— start of Document excerpt —
Packet type 3 is messages encrypted to a passphrase.
The actual ciphertext of a message is 9 or 18 for old style or new style,
and I separated out the messages to a single public key versus messages to multiple public keys.
Now, there are two that are just kind of weird.
These are the packet types you'd expect to see after you decrypted a message.
These are plain text packets.
There are actually a small number of messages that look like OpenPGP data.
They've got the whole begin PGP message ticker and their base 64, but they're actually just plain text sitting in plain sight.
And if we look at packet type 8, this is what we get.
It really is just compressed plain text data.
Unfortunately, it's also nonsense.
I don't know if there's a code there or not.
I didn't spend a whole lot of time on it after I looked at it.
I ran Organizing Bizarre Sabbatical.
It probably came out of some Markov generator somewhere, so I kind of moved on.
And what I moved on to was messages that were sent to public keys.
Now, it's super obvious to do analysis based on the public key that's in the message.
I promise you it gets a little bit more complicated later, but let's look at the key IDs.
Honestly, they're a pretty powerful segmenting tool.
I wanted to illustrate a couple of examples where key IDs can tell us more.
There was one key ID, and I've anonymized most of the specific data in this because
de-anonymizing people kind of isn't cool.
So there was one key ID that messaged very reliably through a NIMS serve, except for
two messages sent through Easy News.
And if you track down that very unique Easy News gateway and the user agent, well, we
find out that person also sent messages to another key ID, and we can start making inferences
across multiple types of metadata.
Now, I mentioned that I separated out the messages that were sent to multiple public
keys versus the ones sent to a single one.
If a message was sent to a single key, we don't know too much about it, especially because
they usually throw the key ID, so it's just all zeros.
But if a message is sent to more than one key, then we can draw communication graphs.
Now, it's not a strict communication graph in the sense that a message was sent from
Alice to Bob.
Technically, it's that Alice and Bob received the same message.
But in most situations, people will encrypt a message to themselves so they can read their
own sent mail.
So this was about the same ‑‑ I started drawing these pictures about the same time
as the Prism scandal started breaking, so I was feeling really uncomfortable that this
is probably what the NSA is doing to me and my friends.
But nonetheless, quick reference, green means that I was able to get the public key off
of a key server.
A circle means that a key received messages to it individually as well as to, like, it
and multiple other people.
— end of Document excerpt —
— start of Listing —
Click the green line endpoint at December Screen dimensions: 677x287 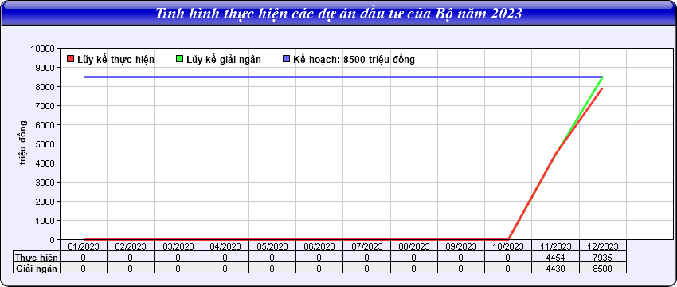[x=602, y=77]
— end of Listing —
— start of Listing —
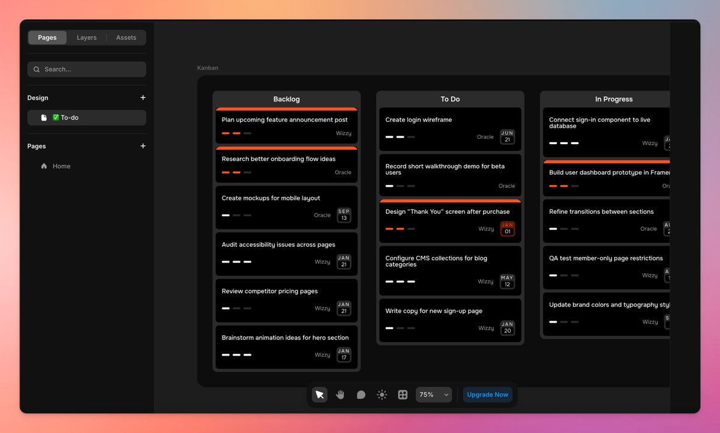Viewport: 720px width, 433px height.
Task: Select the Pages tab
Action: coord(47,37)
— end of Listing —
- **Given task 1**
List every numbered packet type mentioned in the OpenPGP talk transcript, stating what the transcript says each one is.
- **Given task 2**
Retype everything in the OpenPGP talk transcript from "I don't know" down to "through Easy News.".

- **Problem solution 1**
- Packet type 3: messages encrypted to a passphrase
- Packet type 9: the actual ciphertext of a message (old style)
- Packet type 18: the actual ciphertext of a message (new style)
- Packet type 8: compressed plain text data

- **Problem solution 2**
I don't know if there's a code there or not.
I didn't spend a whole lot of time on it after I looked at it.
I ran Organizing Bizarre Sabbatical.
It probably came out of some Markov generator somewhere, so I kind of moved on.
And what I moved on to was messages that were sent to public keys.
Now, it's super obvious to do analysis based on the public key that's in the message.
I promise you it gets a little bit more complicated later, but let's look at the key IDs.
Honestly, they're a pretty powerful segmenting tool.
I wanted to illustrate a couple of examples where key IDs can tell us more.
There was one key ID, and I've anonymized most of the specific data in this because
de-anonymizing people kind of isn't cool.
So there was one key ID that messaged very reliably through a NIMS serve, except for
two messages sent through Easy News.